Who on earth wants to gear up for another platform?


----------



## berettatoter (Sep 1, 2011)

Goldwing said:


> I just wish they would put the effort into making SD rounds for my 1911A.
> Who on earth wants to gear up for another platform?


Yeah, I feel the same way. The past few years, I have been getting rid of a "hundred" different calibers. Got the handguns down to just three now.


----------



## LostinTexas (Oct 1, 2018)

A solution to a problem that doesn't exist? Yep.
Will it take off? Who knows, but Federal and S&W have the backing to market and promote it if they decide to.
Some are always looking for the next "big" thing. No way to know until you try.
The big problem that I see is a complete retool. New gun, ammo, dies, data, bullets. 357sig is a lone wolf for the most part on bullet weight. You can get just about anything you want as long as it is 125 grain. Some 147ish has come in for a while but never seemed to get a toe hold, probably for reason but I',m not a 357 Sig connoisseur .


----------



## desertman (Aug 29, 2013)

LostinTexas said:


> A solution to a problem that doesn't exist? Yep.
> Will it take off? Who knows, but Federal and S&W have the backing to market and promote it if they decide to.
> Some are always looking for the next "big" thing. No way to know until you try.
> The big problem that I see is a complete retool. New gun, ammo, dies, data, bullets. 357sig is a lone wolf for the most part on bullet weight. You can get just about anything you want as long as it is 125 grain. Some 147ish has come in for a while but never seemed to get a toe hold, probably for reason but I',m not a 357 Sig connoisseur .


I've got some .357 Sig conversion barrels for some of my .40 caliber pistols. One of the biggest problems with the .357 Sig is excess muzzle blast and wear and tear on the gun and over penetration. It was designed to penetrate auto body's. Another issue is the cost of the ammo especially if you're gonna' practice with it. However because it's a bottleneck cartridge feeding problems are practically non existent. As for the Federal 30 Super Carry? I just don't see too many people rushing out to buy it.


----------



## LostinTexas (Oct 1, 2018)

desertman said:


> I've got some .357 Sig conversion barrels for some of my .40 caliber pistols. One of the biggest problems with the .357 Sig is excess muzzle blast and wear and tear on the gun and over penetration. It was designed to penetrate auto body's. Another issue is the cost of the ammo especially if you're gonna' practice with it. However because it's a bottleneck cartridge feeding problems are practically non existent. As for the Federal 30 Super Carry? I just don't see too many people rushing out to buy it.
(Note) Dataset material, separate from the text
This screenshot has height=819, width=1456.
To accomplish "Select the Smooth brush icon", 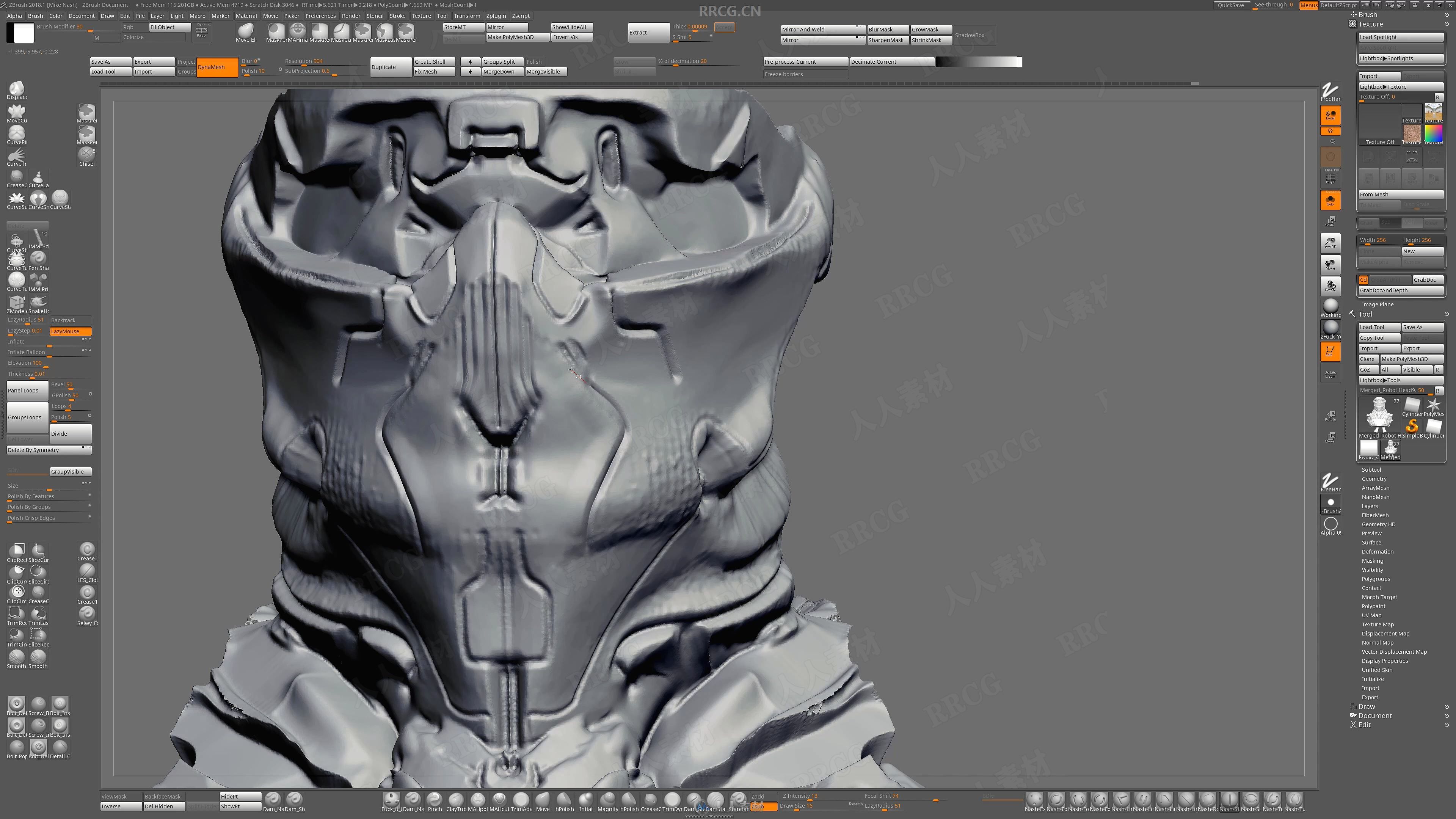I will tap(17, 657).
Yea. As good a round as it is, it just never took hold. It has minor success stories, one being Texas DPS, but really it never got past niche round. Kinda too bad.
I agree with the noise level and the percussion from muzzle. Some say they don't feel it, but i sure can from a long way off too.
Otherwise, others have to chime in. I always thought the 400 CorBon would do better, but it had limited magazine at the time, and the 10MM just outpaced it. Another bottleneck that just didn't get going, even though it was great. I wish I had one, but much like the Sig, it was pretty steep to buy in at the time.
Bottleneck pistol rounds just never have seemed to take a liking to the American gun culture.


----------



## Jester560 (Jun 22, 2020)

I will stick with 10mm for carry.


----------



## desertman (Aug 29, 2013)

LostinTexas said:


> Yea. As good a round as it is, it just never took hold. It has minor success stories, one being Texas DPS, but really it never got past niche round. *Kinda too bad.*
> I agree with the noise level and the percussion from muzzle. Some say they don't feel it, but i sure can from a long way off too.
> Otherwise, others have to chime in. I always thought the 400 CorBon would do better, but it had limited magazine at the time, and the 10MM just outpaced it. Another bottleneck that just didn't get going, even though it was great. I wish I had one, but much like the Sig, it was pretty steep to buy in at the time.
> Bottleneck pistol rounds just never have seemed to take a liking to the American gun culture.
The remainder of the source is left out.